Retour du soleil ce matin, très agréable surprise (ce n’était pas du tout prévu) qui m’a permis de découvrir le « Saint-Tropez turc » (ce n’est pas moi qui le dit) sous un bien meilleur jour. Passants, chiens et chats ont quitté leurs abris, les terrasses du front de mer bruissent de conversations enjouées, les dés s’entrechoquent sur les tabliers de backgammon, et l’on s’active pour réparer les dégâts de la tempête (avant la suivante). Évidemment (et heureusement) l’ambiance reste bien plus calme et conviviale qu’au cœur de la saison, quand toute la jeunesse dorée d’Istanbul ou d’Ankara vient s’encanailler sous le soleil mordant de la mer Égée.

Sauf que Bodrum est loin d’être une banale station touristique. D’ailleurs le tourisme ne s’y est développé qu’à partir des années 60, principalement sous l’influence de l’écrivain Cevat Şakir, exilé ici en 1925, dans ce qui n’est alors qu’un simple village de pêcheurs : il tombe amoureux de la région, et va s’en faire l’ardent promoteur ! Surtout, Bodrum n’est que le nom moderne d’une ville grecque antique nommée Halicarnasse. Ah ? Oui, ça vous dit quelque chose ? Je l’ai vaguement évoqué il y a quelques jours : c’est ici que fût construite l’une des 7 merveilles du monde, le majestueux Mausolée.

Au IVème siècle avant JC, Halicarnasse est la capitale de la Carie, une vaste province semi-autonome de l’Empire perse, dirigée par le satrape Mausole. Comme tout bon tyran qui se respecte, il a des rêves de grandeurs, et commence vers la fin de sa vie la construction d’un gigantesque monument funéraire où il compte bien reposer pour l’éternité, le Mausolée. Eh oui, le nom de la tombe de Mausole est par la suite devenu un mot commun pour désigner tout tombeau de grande dimension, si ça c’est pas la classe ! Toujours est-il que le bâtiment est achevé en 350 avant Christ, soit trois ans après la mort de son propriétaire, sa sœur et veuve (à l’époque ce n’était pas déraisonnable…) s’étant chargée de finir le taf. 50 mètres de haut, une base massive surmontée de colonnes gigantesques, un toit à degrés pyramidal, plus bien sûr des kilomètres de frises et des statues par centaines, taillées par les plus grands artistes de l’époque. Ça devait valoir le coup d’œil…

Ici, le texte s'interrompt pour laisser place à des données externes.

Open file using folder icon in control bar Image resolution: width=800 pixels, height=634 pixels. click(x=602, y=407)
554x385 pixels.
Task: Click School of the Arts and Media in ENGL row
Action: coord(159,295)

Si Alexandre va raser Halicarnasse quelques années plus tard, le Mausolée va lui rester en assez bon état a priori jusqu’au XIIème siècle. Puis va tomber en ruines à la suite de plusieurs tremblements de terre. Du coup les gens vont commencer à se servir : oooh, un stock illimité de belles pierres taillées ! Ce seront les Hospitaliers qui achèveront l’édifice, en construisant un chouette château non loin de là, encore debout en l’occurrence. Et c’est un archéologue britannique qui va finalement retrouver la trace de l’ex-merveille en 1857, profitant de l’occasion pour piquer les quelques statues et mosaïques qui par miracle traînaient encore (visibles désormais au British Museum). Aujourd’hui il ne reste qu’un vaste trou dans le sol et des morceaux de colonnes éparpillés, derniers vestiges de ce qui fût la plus majestueuse tombe jamais construite.